[The problem]:
Write out every entry exactly as it appears.

[Record set]:
--- --- ---

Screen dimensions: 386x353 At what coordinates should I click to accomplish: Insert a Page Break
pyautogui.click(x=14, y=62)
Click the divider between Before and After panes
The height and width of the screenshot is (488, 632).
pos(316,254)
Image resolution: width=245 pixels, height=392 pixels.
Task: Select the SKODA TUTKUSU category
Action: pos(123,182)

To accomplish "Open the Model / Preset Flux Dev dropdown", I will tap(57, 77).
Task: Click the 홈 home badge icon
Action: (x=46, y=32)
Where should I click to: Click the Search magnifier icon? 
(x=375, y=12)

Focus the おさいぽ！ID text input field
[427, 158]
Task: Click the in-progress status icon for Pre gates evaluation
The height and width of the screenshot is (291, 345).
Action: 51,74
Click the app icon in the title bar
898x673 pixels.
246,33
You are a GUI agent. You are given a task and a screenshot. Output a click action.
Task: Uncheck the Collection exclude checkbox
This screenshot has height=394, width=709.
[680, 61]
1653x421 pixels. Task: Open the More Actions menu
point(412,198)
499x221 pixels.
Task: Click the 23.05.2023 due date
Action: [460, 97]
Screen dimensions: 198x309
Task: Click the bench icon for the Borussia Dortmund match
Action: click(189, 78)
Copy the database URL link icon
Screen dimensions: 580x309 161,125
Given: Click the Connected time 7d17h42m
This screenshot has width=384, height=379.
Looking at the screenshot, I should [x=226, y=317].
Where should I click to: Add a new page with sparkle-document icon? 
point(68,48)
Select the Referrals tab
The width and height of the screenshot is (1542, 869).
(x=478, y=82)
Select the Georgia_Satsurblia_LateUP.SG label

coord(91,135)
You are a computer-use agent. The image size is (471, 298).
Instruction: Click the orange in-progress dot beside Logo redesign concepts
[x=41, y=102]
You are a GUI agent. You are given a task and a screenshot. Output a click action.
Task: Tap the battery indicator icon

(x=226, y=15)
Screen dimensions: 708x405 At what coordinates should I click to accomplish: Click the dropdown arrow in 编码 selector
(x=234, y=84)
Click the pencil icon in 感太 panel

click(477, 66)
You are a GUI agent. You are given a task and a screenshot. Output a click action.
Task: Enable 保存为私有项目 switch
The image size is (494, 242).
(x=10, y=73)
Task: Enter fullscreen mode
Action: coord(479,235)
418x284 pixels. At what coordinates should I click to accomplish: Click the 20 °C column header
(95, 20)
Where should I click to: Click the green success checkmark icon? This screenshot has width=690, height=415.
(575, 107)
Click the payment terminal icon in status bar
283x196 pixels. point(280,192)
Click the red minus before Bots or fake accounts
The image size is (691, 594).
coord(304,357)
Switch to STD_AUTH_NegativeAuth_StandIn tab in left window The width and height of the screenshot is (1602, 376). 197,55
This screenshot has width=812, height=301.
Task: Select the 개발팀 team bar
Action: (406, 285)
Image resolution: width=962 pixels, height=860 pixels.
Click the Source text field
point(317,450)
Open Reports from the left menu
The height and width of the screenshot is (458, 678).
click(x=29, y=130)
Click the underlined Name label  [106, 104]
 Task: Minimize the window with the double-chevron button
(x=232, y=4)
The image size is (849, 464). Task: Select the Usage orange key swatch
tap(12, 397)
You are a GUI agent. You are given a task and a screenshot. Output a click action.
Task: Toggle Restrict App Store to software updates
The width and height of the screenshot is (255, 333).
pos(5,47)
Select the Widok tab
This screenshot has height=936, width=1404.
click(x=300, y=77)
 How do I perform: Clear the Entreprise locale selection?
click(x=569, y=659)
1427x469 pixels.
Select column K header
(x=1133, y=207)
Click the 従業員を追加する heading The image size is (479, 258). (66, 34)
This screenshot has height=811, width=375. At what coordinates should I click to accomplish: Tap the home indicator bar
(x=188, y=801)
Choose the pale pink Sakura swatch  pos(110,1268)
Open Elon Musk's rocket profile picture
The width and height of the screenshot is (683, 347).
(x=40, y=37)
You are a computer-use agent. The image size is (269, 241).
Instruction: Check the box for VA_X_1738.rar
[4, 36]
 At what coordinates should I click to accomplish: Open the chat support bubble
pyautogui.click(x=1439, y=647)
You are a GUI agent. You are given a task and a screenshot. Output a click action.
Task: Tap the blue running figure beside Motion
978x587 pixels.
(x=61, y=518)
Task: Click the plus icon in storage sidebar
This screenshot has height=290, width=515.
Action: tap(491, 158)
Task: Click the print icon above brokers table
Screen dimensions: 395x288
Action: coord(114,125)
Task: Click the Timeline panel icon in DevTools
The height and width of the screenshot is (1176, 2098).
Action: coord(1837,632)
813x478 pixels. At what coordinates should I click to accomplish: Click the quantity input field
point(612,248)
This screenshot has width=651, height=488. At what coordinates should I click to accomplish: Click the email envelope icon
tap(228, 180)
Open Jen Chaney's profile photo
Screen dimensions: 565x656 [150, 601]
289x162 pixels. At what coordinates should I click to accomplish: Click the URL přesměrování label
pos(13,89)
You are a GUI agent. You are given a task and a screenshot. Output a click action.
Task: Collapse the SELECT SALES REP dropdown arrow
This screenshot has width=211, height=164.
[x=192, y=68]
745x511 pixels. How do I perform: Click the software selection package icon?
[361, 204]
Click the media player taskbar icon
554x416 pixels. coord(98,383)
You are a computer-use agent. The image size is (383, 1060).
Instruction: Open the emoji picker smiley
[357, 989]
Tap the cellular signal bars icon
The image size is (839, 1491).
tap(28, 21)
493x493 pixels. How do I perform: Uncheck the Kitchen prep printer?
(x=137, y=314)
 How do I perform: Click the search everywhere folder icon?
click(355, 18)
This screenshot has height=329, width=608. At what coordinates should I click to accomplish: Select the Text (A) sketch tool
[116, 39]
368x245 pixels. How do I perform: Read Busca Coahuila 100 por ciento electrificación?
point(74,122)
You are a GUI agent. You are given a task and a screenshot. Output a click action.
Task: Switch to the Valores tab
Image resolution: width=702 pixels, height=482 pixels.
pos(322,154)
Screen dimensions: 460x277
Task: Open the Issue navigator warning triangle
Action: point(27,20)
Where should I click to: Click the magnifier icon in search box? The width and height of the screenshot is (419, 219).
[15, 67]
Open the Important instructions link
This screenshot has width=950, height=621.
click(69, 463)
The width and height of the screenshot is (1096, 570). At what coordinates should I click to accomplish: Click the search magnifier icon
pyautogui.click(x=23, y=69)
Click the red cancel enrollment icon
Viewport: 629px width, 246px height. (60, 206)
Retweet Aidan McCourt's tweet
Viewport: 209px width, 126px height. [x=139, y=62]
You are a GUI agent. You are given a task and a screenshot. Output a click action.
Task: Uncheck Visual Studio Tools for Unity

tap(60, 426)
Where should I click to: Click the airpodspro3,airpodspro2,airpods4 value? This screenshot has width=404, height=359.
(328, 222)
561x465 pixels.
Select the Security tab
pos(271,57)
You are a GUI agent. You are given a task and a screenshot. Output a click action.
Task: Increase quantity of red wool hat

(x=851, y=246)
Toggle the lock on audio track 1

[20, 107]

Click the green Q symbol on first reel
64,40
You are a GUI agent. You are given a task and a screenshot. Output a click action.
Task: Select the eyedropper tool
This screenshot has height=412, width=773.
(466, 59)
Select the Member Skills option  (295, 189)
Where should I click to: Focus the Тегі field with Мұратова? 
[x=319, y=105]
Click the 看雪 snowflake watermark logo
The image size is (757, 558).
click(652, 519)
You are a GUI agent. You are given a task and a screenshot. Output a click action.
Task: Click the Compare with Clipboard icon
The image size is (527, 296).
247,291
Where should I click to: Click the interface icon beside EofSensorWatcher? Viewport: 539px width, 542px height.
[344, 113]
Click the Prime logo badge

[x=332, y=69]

--- --- ---

[Exercise solution]:
Screen dimensions: 386x353 At what coordinates should I click to accomplish: Insert a Page Break
pyautogui.click(x=14, y=62)
Click the divider between Before and After panes
The height and width of the screenshot is (488, 632).
pos(316,254)
Image resolution: width=245 pixels, height=392 pixels.
Task: Select the SKODA TUTKUSU category
Action: pos(123,182)

To accomplish "Open the Model / Preset Flux Dev dropdown", I will tap(57, 77).
Task: Click the 홈 home badge icon
Action: (x=46, y=32)
Where should I click to: Click the Search magnifier icon? 
(x=375, y=12)

Focus the おさいぽ！ID text input field
[427, 158]
Task: Click the in-progress status icon for Pre gates evaluation
The height and width of the screenshot is (291, 345).
Action: 51,74
Click the app icon in the title bar
898x673 pixels.
246,33
You are a GUI agent. You are given a task and a screenshot. Output a click action.
Task: Uncheck the Collection exclude checkbox
This screenshot has height=394, width=709.
[680, 61]
1653x421 pixels. Task: Open the More Actions menu
point(412,198)
499x221 pixels.
Task: Click the 23.05.2023 due date
Action: [460, 97]
Screen dimensions: 198x309
Task: Click the bench icon for the Borussia Dortmund match
Action: click(189, 78)
Copy the database URL link icon
Screen dimensions: 580x309 161,125
Given: Click the Connected time 7d17h42m
This screenshot has width=384, height=379.
Looking at the screenshot, I should [x=226, y=317].
Where should I click to: Add a new page with sparkle-document icon? 
point(68,48)
Select the Referrals tab
The width and height of the screenshot is (1542, 869).
(x=478, y=82)
Select the Georgia_Satsurblia_LateUP.SG label

coord(91,135)
You are a computer-use agent. The image size is (471, 298).
Instruction: Click the orange in-progress dot beside Logo redesign concepts
[x=41, y=102]
You are a GUI agent. You are given a task and a screenshot. Output a click action.
Task: Tap the battery indicator icon

(x=226, y=15)
Screen dimensions: 708x405 At what coordinates should I click to accomplish: Click the dropdown arrow in 编码 selector
(x=234, y=84)
Click the pencil icon in 感太 panel

click(477, 66)
You are a GUI agent. You are given a task and a screenshot. Output a click action.
Task: Enable 保存为私有项目 switch
The image size is (494, 242).
(x=10, y=73)
Task: Enter fullscreen mode
Action: coord(479,235)
418x284 pixels. At what coordinates should I click to accomplish: Click the 20 °C column header
(95, 20)
Where should I click to: Click the green success checkmark icon? This screenshot has width=690, height=415.
(575, 107)
Click the payment terminal icon in status bar
283x196 pixels. point(280,192)
Click the red minus before Bots or fake accounts
The image size is (691, 594).
coord(304,357)
Switch to STD_AUTH_NegativeAuth_StandIn tab in left window The width and height of the screenshot is (1602, 376). 197,55
This screenshot has width=812, height=301.
Task: Select the 개발팀 team bar
Action: (406, 285)
Image resolution: width=962 pixels, height=860 pixels.
Click the Source text field
point(317,450)
Open Reports from the left menu
The height and width of the screenshot is (458, 678).
click(x=29, y=130)
Click the underlined Name label  [106, 104]
 Task: Minimize the window with the double-chevron button
(x=232, y=4)
The image size is (849, 464). Task: Select the Usage orange key swatch
tap(12, 397)
You are a GUI agent. You are given a task and a screenshot. Output a click action.
Task: Toggle Restrict App Store to software updates
The width and height of the screenshot is (255, 333).
pos(5,47)
Select the Widok tab
This screenshot has height=936, width=1404.
click(x=300, y=77)
 How do I perform: Clear the Entreprise locale selection?
click(x=569, y=659)
1427x469 pixels.
Select column K header
(x=1133, y=207)
Click the 従業員を追加する heading The image size is (479, 258). (66, 34)
This screenshot has height=811, width=375. At what coordinates should I click to accomplish: Tap the home indicator bar
(x=188, y=801)
Choose the pale pink Sakura swatch  pos(110,1268)
Open Elon Musk's rocket profile picture
The width and height of the screenshot is (683, 347).
(x=40, y=37)
You are a computer-use agent. The image size is (269, 241).
Instruction: Check the box for VA_X_1738.rar
[4, 36]
 At what coordinates should I click to accomplish: Open the chat support bubble
pyautogui.click(x=1439, y=647)
You are a GUI agent. You are given a task and a screenshot. Output a click action.
Task: Tap the blue running figure beside Motion
978x587 pixels.
(x=61, y=518)
Task: Click the plus icon in storage sidebar
This screenshot has height=290, width=515.
Action: tap(491, 158)
Task: Click the print icon above brokers table
Screen dimensions: 395x288
Action: coord(114,125)
Task: Click the Timeline panel icon in DevTools
The height and width of the screenshot is (1176, 2098).
Action: coord(1837,632)
813x478 pixels. At what coordinates should I click to accomplish: Click the quantity input field
point(612,248)
This screenshot has width=651, height=488. At what coordinates should I click to accomplish: Click the email envelope icon
tap(228, 180)
Open Jen Chaney's profile photo
Screen dimensions: 565x656 [150, 601]
289x162 pixels. At what coordinates should I click to accomplish: Click the URL přesměrování label
pos(13,89)
You are a GUI agent. You are given a task and a screenshot. Output a click action.
Task: Collapse the SELECT SALES REP dropdown arrow
This screenshot has width=211, height=164.
[x=192, y=68]
745x511 pixels. How do I perform: Click the software selection package icon?
[361, 204]
Click the media player taskbar icon
554x416 pixels. coord(98,383)
You are a computer-use agent. The image size is (383, 1060).
Instruction: Open the emoji picker smiley
[357, 989]
Tap the cellular signal bars icon
The image size is (839, 1491).
tap(28, 21)
493x493 pixels. How do I perform: Uncheck the Kitchen prep printer?
(x=137, y=314)
 How do I perform: Click the search everywhere folder icon?
click(355, 18)
This screenshot has height=329, width=608. At what coordinates should I click to accomplish: Select the Text (A) sketch tool
[116, 39]
368x245 pixels. How do I perform: Read Busca Coahuila 100 por ciento electrificación?
point(74,122)
You are a GUI agent. You are given a task and a screenshot. Output a click action.
Task: Switch to the Valores tab
Image resolution: width=702 pixels, height=482 pixels.
pos(322,154)
Screen dimensions: 460x277
Task: Open the Issue navigator warning triangle
Action: point(27,20)
Where should I click to: Click the magnifier icon in search box? The width and height of the screenshot is (419, 219).
[15, 67]
Open the Important instructions link
This screenshot has width=950, height=621.
click(69, 463)
The width and height of the screenshot is (1096, 570). At what coordinates should I click to accomplish: Click the search magnifier icon
pyautogui.click(x=23, y=69)
Click the red cancel enrollment icon
Viewport: 629px width, 246px height. (60, 206)
Retweet Aidan McCourt's tweet
Viewport: 209px width, 126px height. [x=139, y=62]
You are a GUI agent. You are given a task and a screenshot. Output a click action.
Task: Uncheck Visual Studio Tools for Unity

tap(60, 426)
Where should I click to: Click the airpodspro3,airpodspro2,airpods4 value? This screenshot has width=404, height=359.
(328, 222)
561x465 pixels.
Select the Security tab
pos(271,57)
You are a GUI agent. You are given a task and a screenshot. Output a click action.
Task: Increase quantity of red wool hat

(x=851, y=246)
Toggle the lock on audio track 1

[20, 107]

Click the green Q symbol on first reel
64,40
You are a GUI agent. You are given a task and a screenshot. Output a click action.
Task: Select the eyedropper tool
This screenshot has height=412, width=773.
(466, 59)
Select the Member Skills option  (295, 189)
Where should I click to: Focus the Тегі field with Мұратова? 
[x=319, y=105]
Click the 看雪 snowflake watermark logo
The image size is (757, 558).
click(652, 519)
You are a GUI agent. You are given a task and a screenshot. Output a click action.
Task: Click the Compare with Clipboard icon
The image size is (527, 296).
247,291
Where should I click to: Click the interface icon beside EofSensorWatcher? Viewport: 539px width, 542px height.
[344, 113]
Click the Prime logo badge

[x=332, y=69]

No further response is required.